:: PROBLEM DETAILS ::
In the material below, find the line with "Instruction: Open the"; set down that line and every line after it to the end, exactly, without pictures.

:: RECORDS FOR THE EXERCISE ::
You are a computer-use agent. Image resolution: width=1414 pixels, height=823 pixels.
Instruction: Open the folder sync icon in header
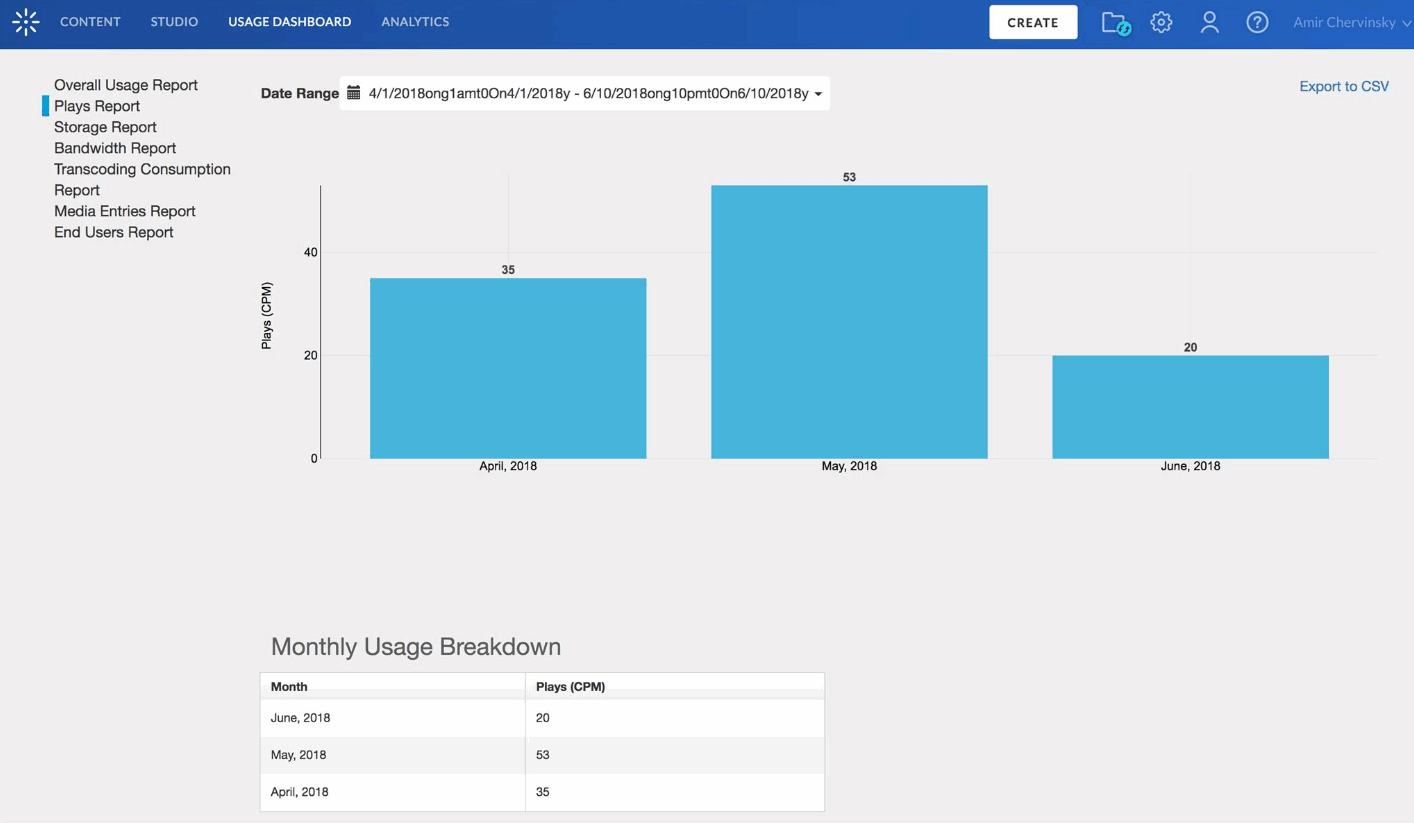coord(1115,23)
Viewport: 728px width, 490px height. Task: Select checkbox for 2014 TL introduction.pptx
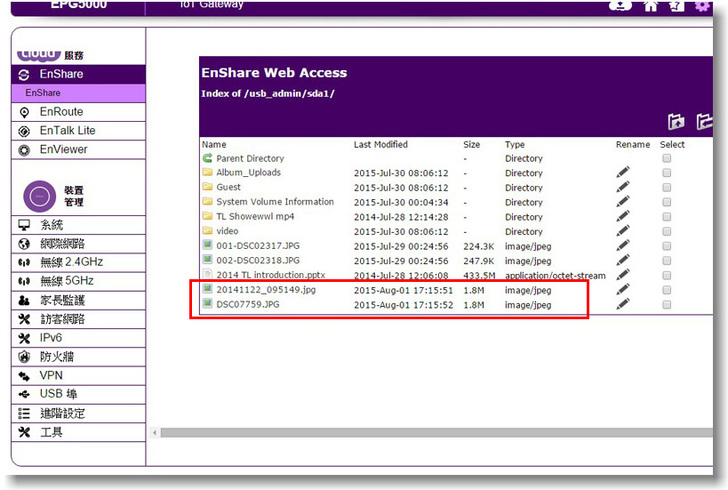[667, 274]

:: TASK RESULT ::
Instruction: Open the folder sync icon in header
coord(1115,23)
Viewport: 728px width, 490px height. Task: Select checkbox for 2014 TL introduction.pptx
[667, 274]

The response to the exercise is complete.